What to produce: Using the entries below, write out the line with "This screenshot has height=391, width=960.", the line with "Open the Type menu", and every line in between, exactly as each is written.

- - - -

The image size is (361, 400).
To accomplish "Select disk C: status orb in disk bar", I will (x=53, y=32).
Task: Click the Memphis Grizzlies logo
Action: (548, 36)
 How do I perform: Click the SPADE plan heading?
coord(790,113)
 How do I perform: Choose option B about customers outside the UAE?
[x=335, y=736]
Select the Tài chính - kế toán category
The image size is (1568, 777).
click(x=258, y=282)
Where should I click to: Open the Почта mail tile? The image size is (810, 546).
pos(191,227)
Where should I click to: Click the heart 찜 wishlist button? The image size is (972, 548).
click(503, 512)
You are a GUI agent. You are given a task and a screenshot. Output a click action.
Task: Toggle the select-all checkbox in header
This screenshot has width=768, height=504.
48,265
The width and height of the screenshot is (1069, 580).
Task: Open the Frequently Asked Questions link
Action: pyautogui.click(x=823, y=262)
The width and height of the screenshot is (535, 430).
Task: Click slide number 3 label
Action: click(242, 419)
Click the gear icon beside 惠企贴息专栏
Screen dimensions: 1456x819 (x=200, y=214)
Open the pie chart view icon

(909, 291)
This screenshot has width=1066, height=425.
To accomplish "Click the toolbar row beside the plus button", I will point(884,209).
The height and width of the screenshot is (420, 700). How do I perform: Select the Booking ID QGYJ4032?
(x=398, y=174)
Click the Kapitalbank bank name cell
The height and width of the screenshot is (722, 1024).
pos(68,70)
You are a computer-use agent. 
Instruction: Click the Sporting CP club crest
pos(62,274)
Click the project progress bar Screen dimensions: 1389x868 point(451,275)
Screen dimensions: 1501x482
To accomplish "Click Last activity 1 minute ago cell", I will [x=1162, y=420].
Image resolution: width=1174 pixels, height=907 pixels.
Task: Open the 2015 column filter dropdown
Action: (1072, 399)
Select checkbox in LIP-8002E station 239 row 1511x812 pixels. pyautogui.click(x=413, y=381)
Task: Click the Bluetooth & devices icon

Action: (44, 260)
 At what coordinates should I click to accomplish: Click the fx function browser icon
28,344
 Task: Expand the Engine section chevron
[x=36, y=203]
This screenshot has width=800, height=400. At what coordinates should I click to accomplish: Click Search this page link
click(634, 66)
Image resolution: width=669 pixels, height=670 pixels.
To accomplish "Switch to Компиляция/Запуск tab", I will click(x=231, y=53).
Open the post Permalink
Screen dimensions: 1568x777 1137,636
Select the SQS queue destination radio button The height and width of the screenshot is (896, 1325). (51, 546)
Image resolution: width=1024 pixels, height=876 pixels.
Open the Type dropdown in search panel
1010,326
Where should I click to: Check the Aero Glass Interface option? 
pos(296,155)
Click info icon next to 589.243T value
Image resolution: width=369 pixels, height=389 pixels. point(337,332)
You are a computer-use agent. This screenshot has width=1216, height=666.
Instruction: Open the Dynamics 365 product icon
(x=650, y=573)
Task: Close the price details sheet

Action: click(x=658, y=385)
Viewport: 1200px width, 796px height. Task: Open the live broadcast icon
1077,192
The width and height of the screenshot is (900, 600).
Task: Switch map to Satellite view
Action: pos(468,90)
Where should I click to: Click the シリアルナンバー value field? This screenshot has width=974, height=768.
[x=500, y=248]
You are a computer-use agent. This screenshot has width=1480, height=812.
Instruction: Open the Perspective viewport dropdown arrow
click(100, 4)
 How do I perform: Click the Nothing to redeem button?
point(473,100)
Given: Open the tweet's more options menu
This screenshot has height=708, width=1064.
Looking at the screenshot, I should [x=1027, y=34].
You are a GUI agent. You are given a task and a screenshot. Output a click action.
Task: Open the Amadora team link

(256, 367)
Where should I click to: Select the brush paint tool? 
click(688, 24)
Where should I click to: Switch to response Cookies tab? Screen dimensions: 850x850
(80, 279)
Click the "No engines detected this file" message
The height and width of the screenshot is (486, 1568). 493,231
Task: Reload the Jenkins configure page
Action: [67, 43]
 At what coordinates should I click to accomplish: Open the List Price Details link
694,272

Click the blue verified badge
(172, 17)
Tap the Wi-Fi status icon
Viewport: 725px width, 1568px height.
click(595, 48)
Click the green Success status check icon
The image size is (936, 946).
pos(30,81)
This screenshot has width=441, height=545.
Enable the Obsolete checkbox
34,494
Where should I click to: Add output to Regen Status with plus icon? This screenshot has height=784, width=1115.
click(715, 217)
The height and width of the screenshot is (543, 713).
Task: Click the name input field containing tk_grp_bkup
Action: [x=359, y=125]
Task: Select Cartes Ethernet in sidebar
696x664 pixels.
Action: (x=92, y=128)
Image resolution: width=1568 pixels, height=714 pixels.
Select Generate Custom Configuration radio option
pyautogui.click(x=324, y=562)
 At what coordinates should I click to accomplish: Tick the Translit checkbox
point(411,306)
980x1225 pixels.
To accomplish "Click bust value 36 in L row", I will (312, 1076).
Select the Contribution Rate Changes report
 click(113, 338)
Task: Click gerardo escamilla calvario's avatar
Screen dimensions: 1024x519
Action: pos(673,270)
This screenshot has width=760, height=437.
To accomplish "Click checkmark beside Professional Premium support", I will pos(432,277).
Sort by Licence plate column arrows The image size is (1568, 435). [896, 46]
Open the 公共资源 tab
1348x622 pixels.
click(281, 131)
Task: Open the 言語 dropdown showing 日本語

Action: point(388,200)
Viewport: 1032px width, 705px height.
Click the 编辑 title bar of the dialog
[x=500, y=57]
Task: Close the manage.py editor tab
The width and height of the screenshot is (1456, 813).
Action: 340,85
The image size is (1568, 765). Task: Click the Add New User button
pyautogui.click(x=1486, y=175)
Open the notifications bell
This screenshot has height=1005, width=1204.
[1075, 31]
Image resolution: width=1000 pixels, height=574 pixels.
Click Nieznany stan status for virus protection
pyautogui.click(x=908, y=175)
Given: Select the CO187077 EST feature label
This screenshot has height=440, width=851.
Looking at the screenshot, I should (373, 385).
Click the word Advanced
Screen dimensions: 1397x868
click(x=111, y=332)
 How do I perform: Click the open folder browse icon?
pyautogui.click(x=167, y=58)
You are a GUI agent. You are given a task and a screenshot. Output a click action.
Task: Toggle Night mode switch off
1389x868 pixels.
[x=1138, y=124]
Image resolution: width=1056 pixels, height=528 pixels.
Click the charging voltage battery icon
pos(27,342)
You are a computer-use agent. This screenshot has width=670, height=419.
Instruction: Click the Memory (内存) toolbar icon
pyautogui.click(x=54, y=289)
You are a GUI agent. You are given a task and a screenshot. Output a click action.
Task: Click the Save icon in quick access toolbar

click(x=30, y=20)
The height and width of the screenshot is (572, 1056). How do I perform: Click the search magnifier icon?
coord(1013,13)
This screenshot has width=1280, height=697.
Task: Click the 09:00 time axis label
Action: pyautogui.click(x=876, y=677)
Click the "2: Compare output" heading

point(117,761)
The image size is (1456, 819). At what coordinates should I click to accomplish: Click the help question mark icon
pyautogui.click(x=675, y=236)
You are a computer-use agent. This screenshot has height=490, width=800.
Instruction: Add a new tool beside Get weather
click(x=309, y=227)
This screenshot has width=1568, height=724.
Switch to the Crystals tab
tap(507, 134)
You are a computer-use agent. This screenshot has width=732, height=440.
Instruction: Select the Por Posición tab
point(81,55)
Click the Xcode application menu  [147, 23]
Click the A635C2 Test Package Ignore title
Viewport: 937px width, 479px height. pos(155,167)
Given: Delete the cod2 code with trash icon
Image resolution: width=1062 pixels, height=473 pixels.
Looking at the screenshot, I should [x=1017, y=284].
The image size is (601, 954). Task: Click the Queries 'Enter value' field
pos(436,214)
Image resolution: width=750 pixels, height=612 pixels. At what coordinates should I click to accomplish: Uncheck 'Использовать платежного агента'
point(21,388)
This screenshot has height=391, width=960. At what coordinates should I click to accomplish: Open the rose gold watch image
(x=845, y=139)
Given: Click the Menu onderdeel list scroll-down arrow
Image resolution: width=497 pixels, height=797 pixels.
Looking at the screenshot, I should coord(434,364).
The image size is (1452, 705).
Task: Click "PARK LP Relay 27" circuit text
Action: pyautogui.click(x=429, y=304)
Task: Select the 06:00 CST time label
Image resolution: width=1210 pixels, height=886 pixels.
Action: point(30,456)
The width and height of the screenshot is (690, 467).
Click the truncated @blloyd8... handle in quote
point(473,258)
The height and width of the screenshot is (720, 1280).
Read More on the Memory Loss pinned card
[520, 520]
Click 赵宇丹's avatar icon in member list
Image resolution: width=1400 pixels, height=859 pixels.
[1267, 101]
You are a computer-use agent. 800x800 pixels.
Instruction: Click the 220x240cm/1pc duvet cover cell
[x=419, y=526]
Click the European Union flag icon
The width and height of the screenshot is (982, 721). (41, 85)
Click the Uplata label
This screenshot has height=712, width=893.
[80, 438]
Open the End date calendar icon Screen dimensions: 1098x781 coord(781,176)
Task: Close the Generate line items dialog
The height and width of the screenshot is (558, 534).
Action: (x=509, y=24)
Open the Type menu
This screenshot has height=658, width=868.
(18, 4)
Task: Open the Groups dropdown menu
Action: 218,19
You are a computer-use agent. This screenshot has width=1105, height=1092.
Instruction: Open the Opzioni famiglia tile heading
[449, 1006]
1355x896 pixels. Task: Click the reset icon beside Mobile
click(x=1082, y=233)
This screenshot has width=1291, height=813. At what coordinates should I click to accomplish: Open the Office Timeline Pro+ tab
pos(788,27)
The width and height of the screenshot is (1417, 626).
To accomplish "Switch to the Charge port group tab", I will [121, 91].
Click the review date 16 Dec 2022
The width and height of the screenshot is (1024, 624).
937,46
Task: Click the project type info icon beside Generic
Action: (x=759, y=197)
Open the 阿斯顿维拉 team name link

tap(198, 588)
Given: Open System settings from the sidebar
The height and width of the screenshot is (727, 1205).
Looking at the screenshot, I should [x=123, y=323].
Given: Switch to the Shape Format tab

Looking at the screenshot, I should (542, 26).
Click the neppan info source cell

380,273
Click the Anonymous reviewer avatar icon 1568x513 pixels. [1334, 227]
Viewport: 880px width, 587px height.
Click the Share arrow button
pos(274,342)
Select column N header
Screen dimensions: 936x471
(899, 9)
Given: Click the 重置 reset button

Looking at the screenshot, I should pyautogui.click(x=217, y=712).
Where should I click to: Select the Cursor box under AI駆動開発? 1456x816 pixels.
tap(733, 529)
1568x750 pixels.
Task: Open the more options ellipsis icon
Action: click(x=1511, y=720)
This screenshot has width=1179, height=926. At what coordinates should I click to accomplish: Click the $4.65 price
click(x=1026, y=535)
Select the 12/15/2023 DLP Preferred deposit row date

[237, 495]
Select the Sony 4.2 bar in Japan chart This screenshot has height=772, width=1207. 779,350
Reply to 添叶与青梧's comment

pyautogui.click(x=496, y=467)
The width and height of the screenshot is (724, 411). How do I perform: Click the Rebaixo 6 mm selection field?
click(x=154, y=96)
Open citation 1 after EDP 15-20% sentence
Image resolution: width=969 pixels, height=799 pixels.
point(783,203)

- - - -

Task response:
This screenshot has height=391, width=960. At what coordinates should I click to accomplish: Open the rose gold watch image
(x=845, y=139)
Given: Click the Menu onderdeel list scroll-down arrow
Image resolution: width=497 pixels, height=797 pixels.
Looking at the screenshot, I should coord(434,364).
The image size is (1452, 705).
Task: Click "PARK LP Relay 27" circuit text
Action: pyautogui.click(x=429, y=304)
Task: Select the 06:00 CST time label
Image resolution: width=1210 pixels, height=886 pixels.
Action: point(30,456)
The width and height of the screenshot is (690, 467).
Click the truncated @blloyd8... handle in quote
point(473,258)
The height and width of the screenshot is (720, 1280).
Read More on the Memory Loss pinned card
[520, 520]
Click 赵宇丹's avatar icon in member list
Image resolution: width=1400 pixels, height=859 pixels.
[1267, 101]
You are a computer-use agent. 800x800 pixels.
Instruction: Click the 220x240cm/1pc duvet cover cell
[x=419, y=526]
Click the European Union flag icon
The width and height of the screenshot is (982, 721). (41, 85)
Click the Uplata label
This screenshot has height=712, width=893.
[80, 438]
Open the End date calendar icon Screen dimensions: 1098x781 coord(781,176)
Task: Close the Generate line items dialog
The height and width of the screenshot is (558, 534).
Action: (x=509, y=24)
Open the Type menu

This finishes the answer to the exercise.